What to work on:
Write out the rows below word for word, starting at the first row and stopping after the row that contains "(x=782, y=88)". Leave the pictures out of your copy.

Dataset entries:
☆ ☆ ☆ ☆
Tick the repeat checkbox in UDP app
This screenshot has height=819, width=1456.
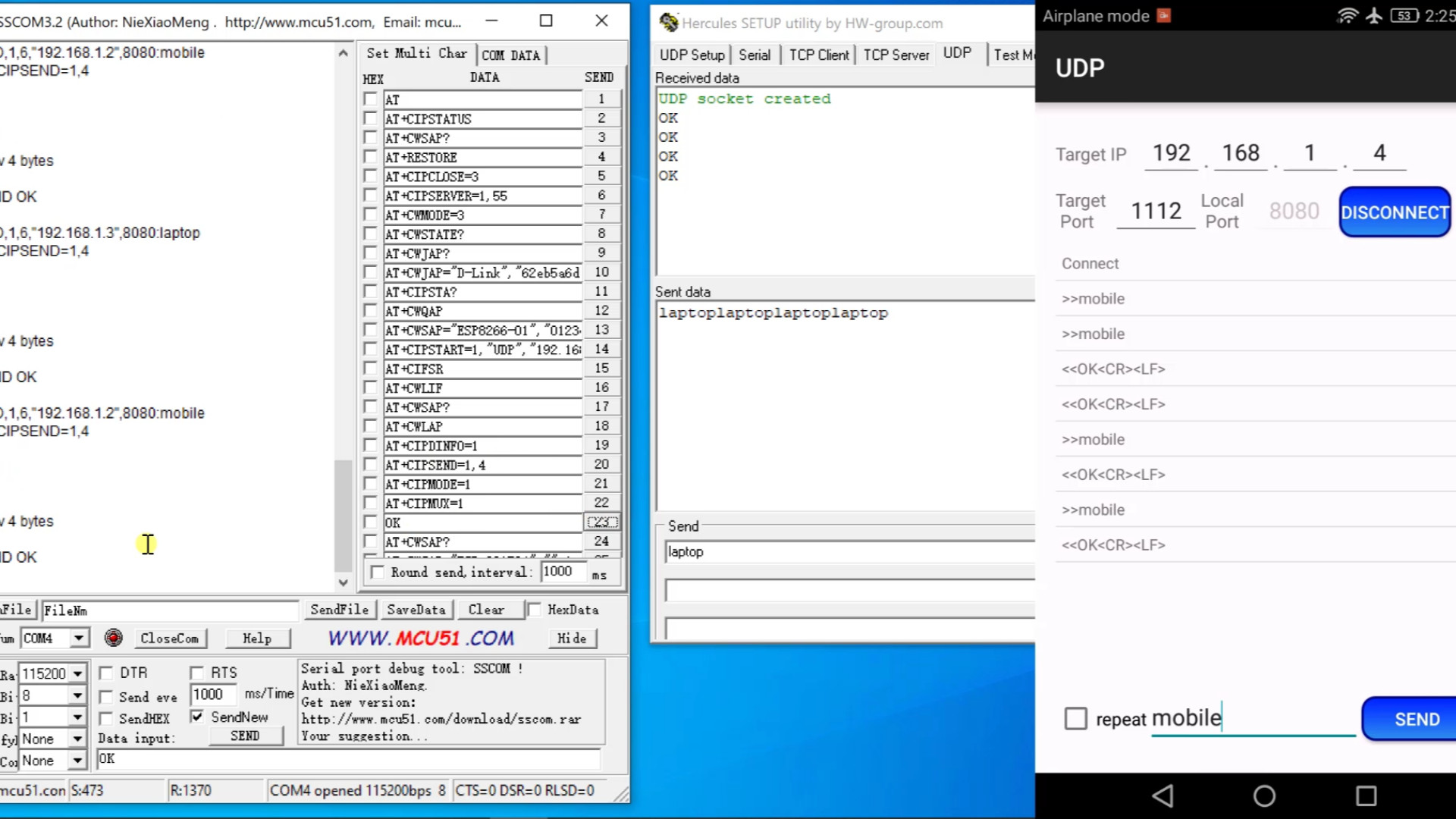(x=1075, y=718)
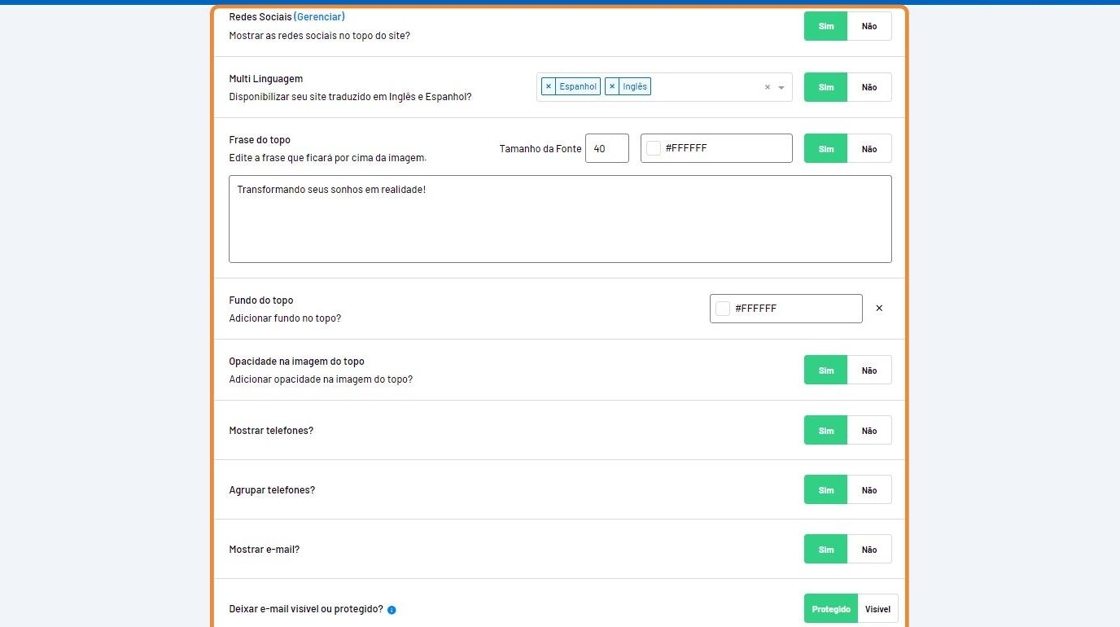Expand the Multi Linguagem dropdown arrow
The height and width of the screenshot is (627, 1120).
(x=782, y=88)
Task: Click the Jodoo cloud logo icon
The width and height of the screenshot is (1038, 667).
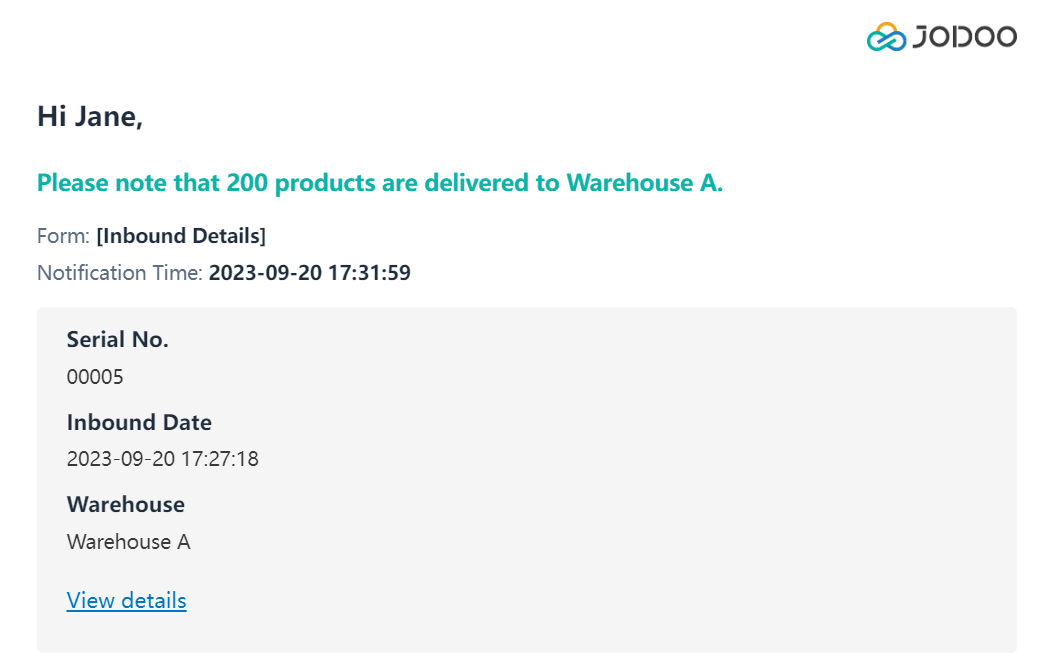Action: pyautogui.click(x=886, y=37)
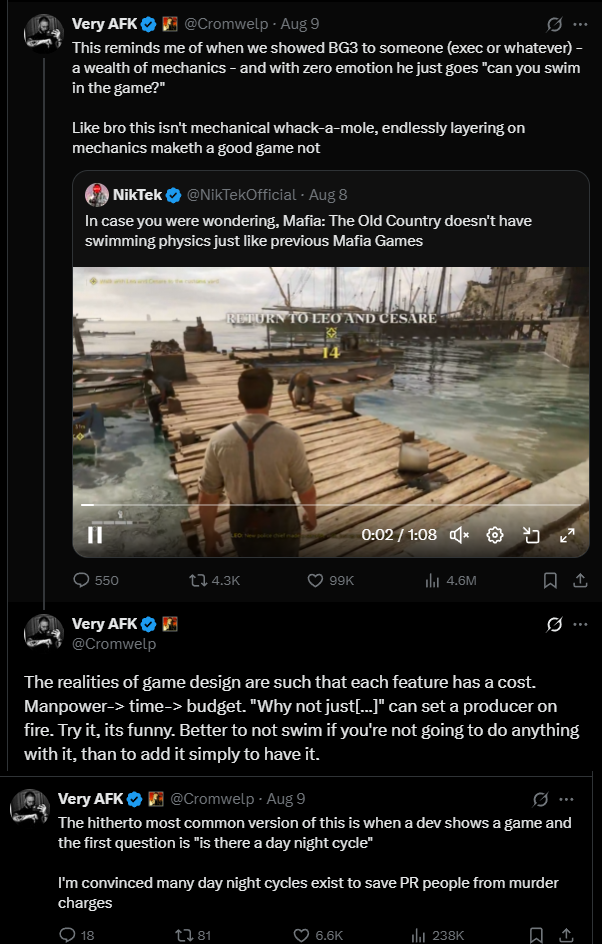This screenshot has height=944, width=602.
Task: Enter video fullscreen mode
Action: tap(567, 535)
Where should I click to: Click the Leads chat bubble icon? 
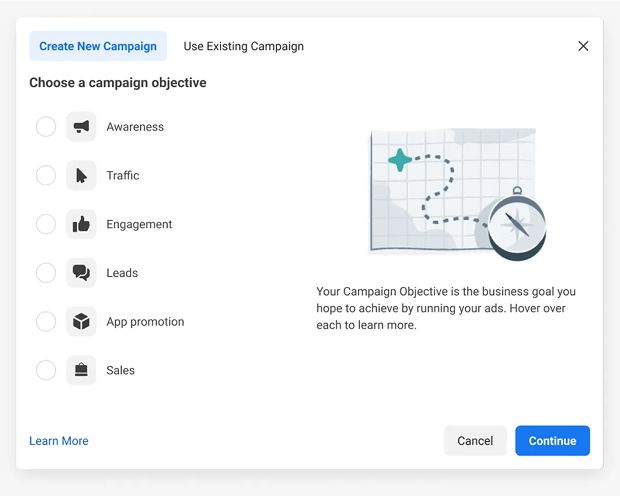81,273
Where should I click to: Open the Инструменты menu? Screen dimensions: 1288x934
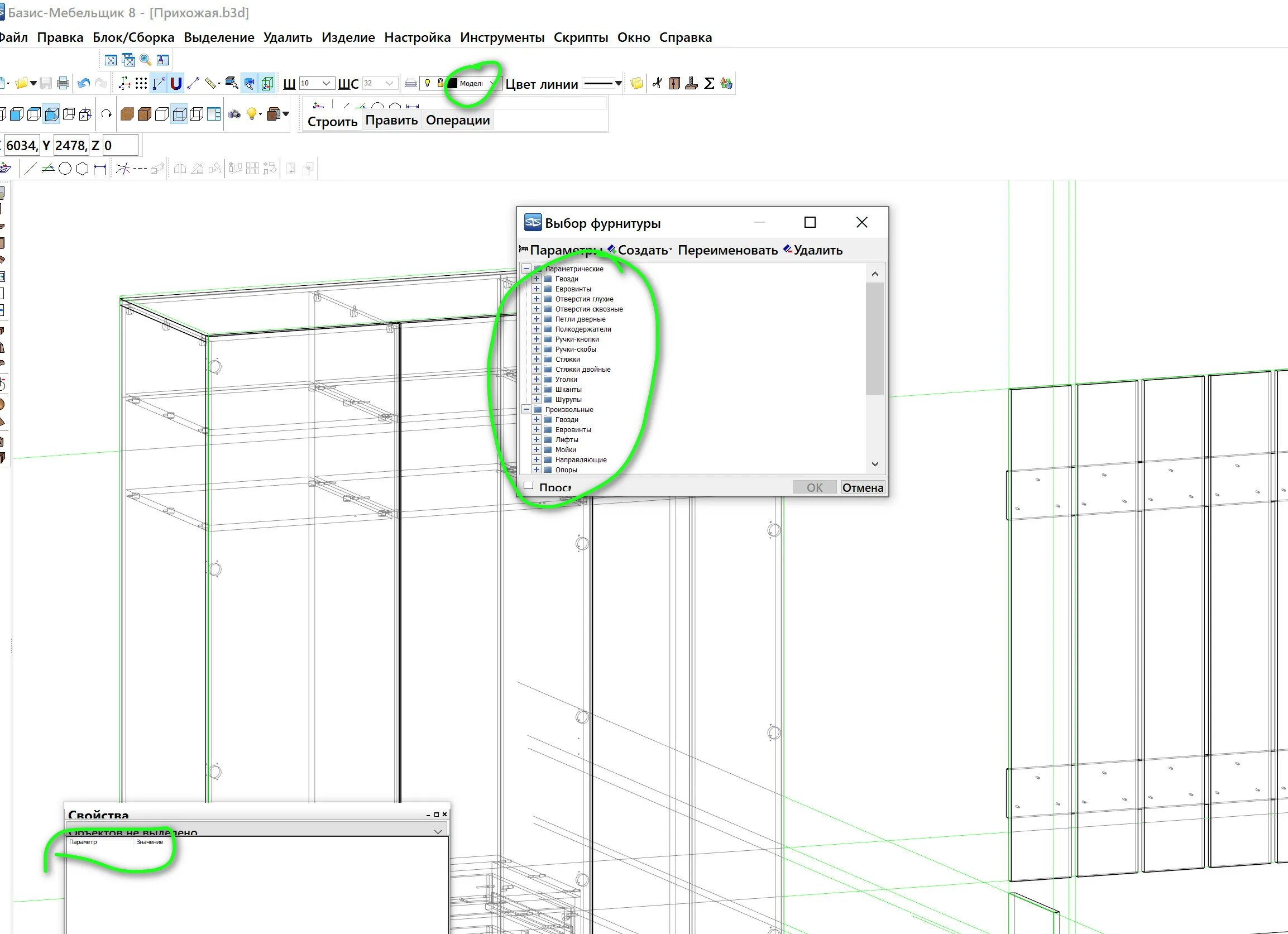click(502, 37)
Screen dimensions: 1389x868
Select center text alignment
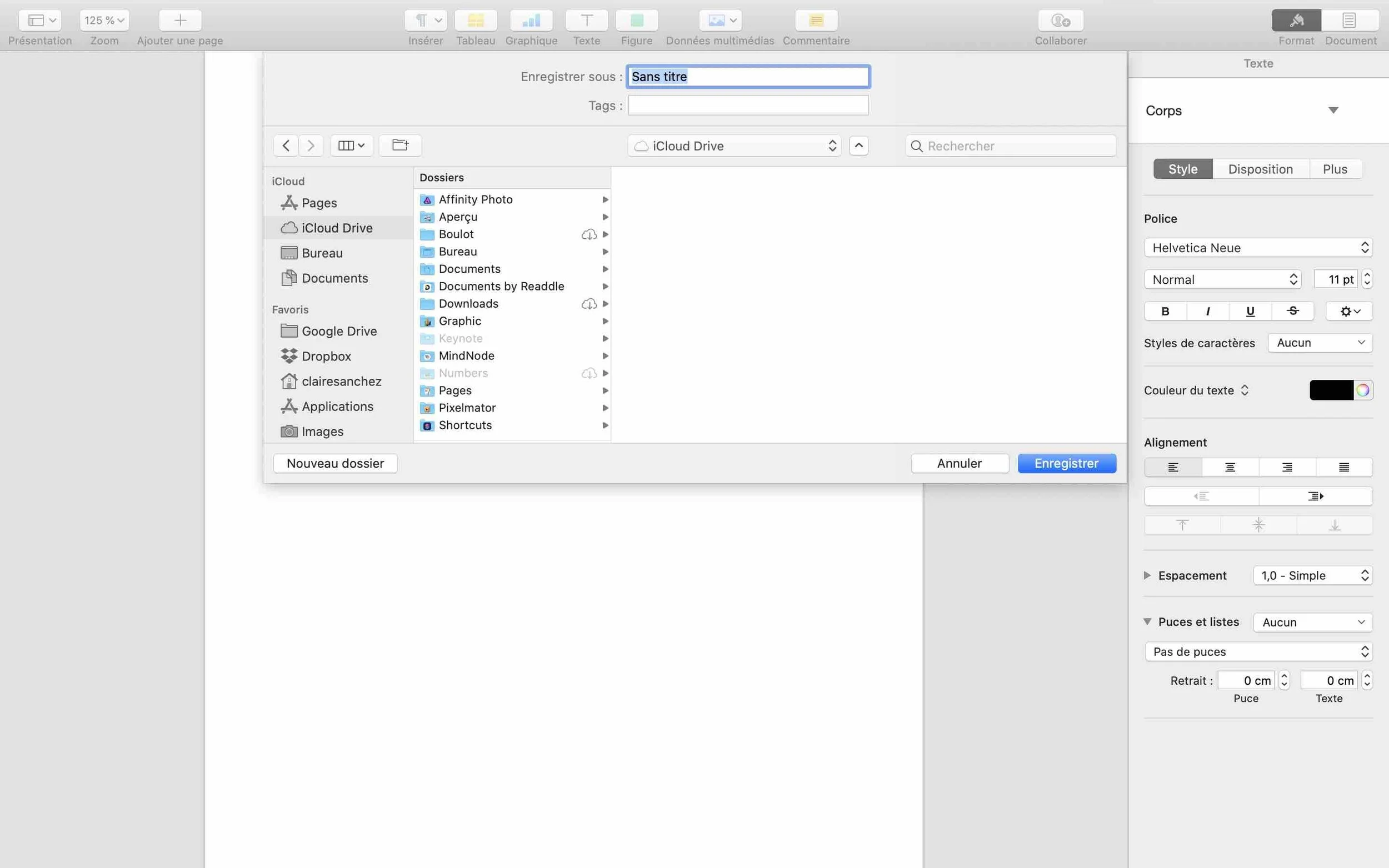point(1230,467)
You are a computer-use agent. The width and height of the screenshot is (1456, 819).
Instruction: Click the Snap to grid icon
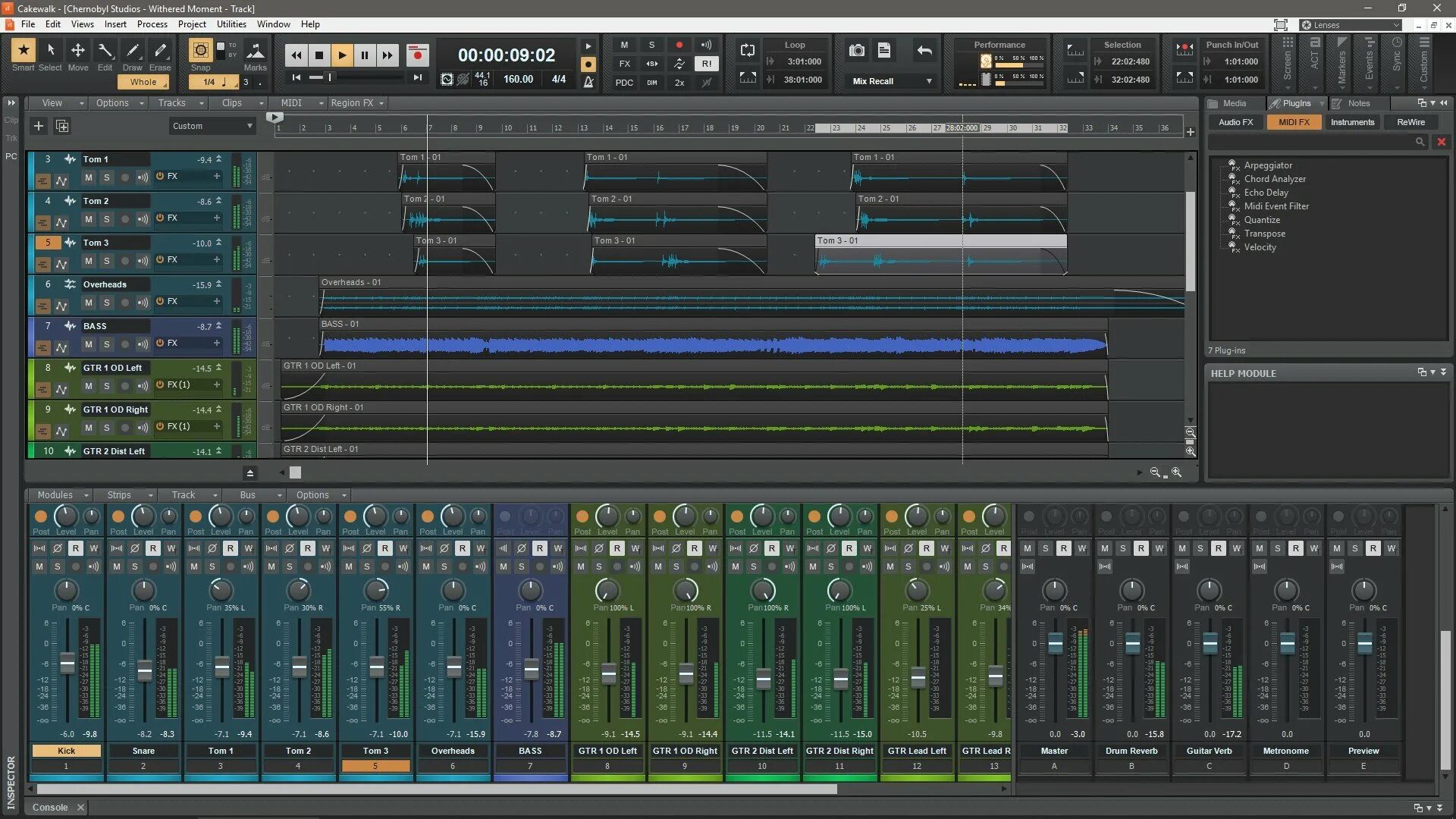click(x=200, y=51)
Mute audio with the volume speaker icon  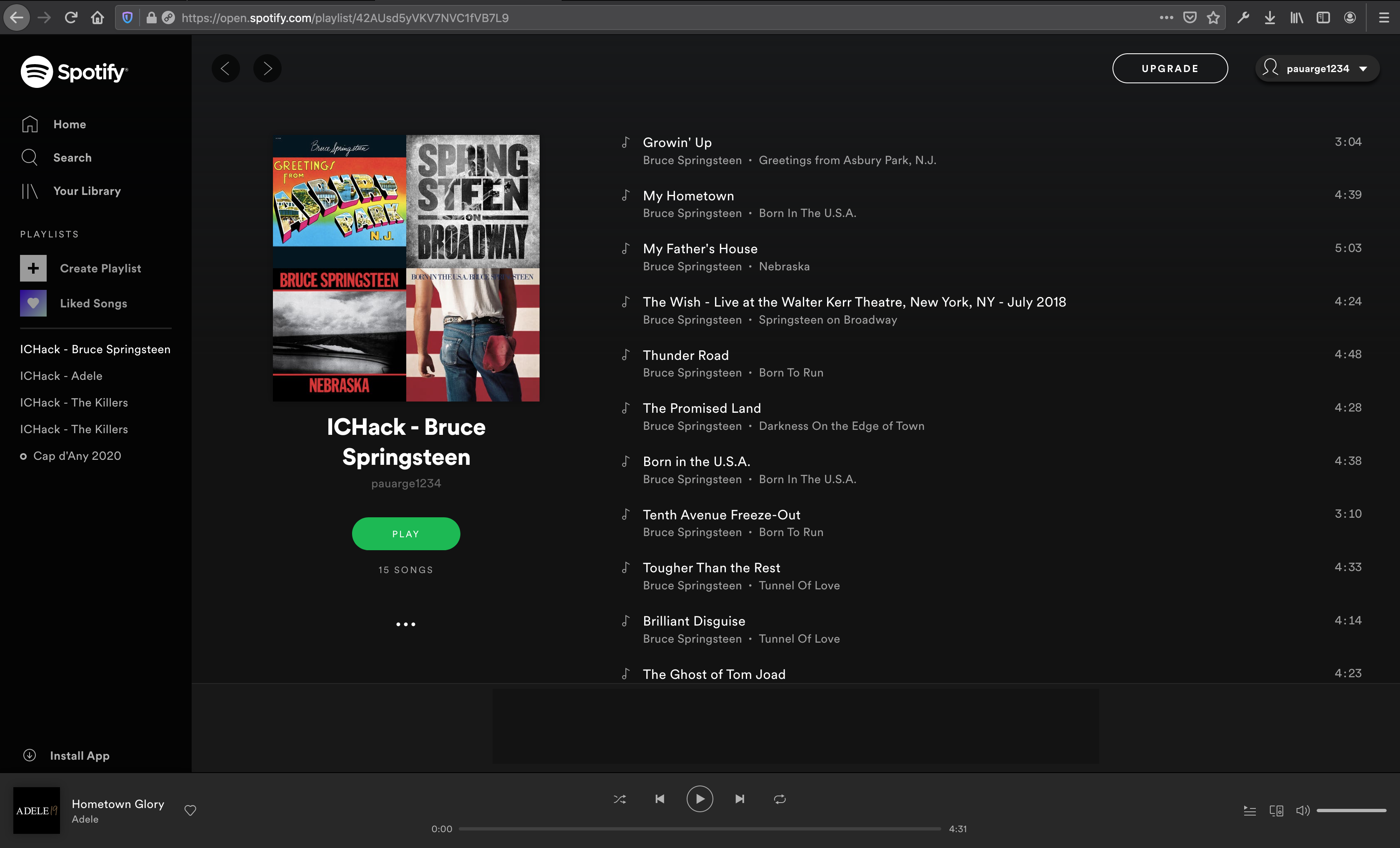(1302, 811)
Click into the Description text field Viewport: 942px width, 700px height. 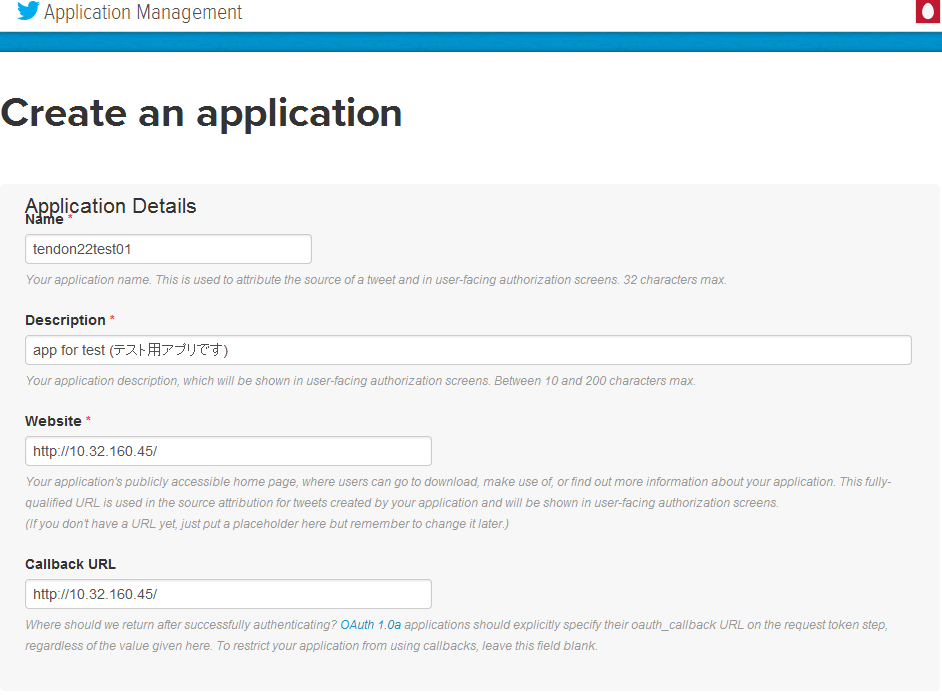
☆ ☆ ☆ ☆
Problem solution:
Tick the repeat checkbox in UDP app
This screenshot has height=819, width=1456.
(x=1075, y=718)
Expand the Multi Linguagem dropdown arrow
The height and width of the screenshot is (627, 1120).
(x=782, y=88)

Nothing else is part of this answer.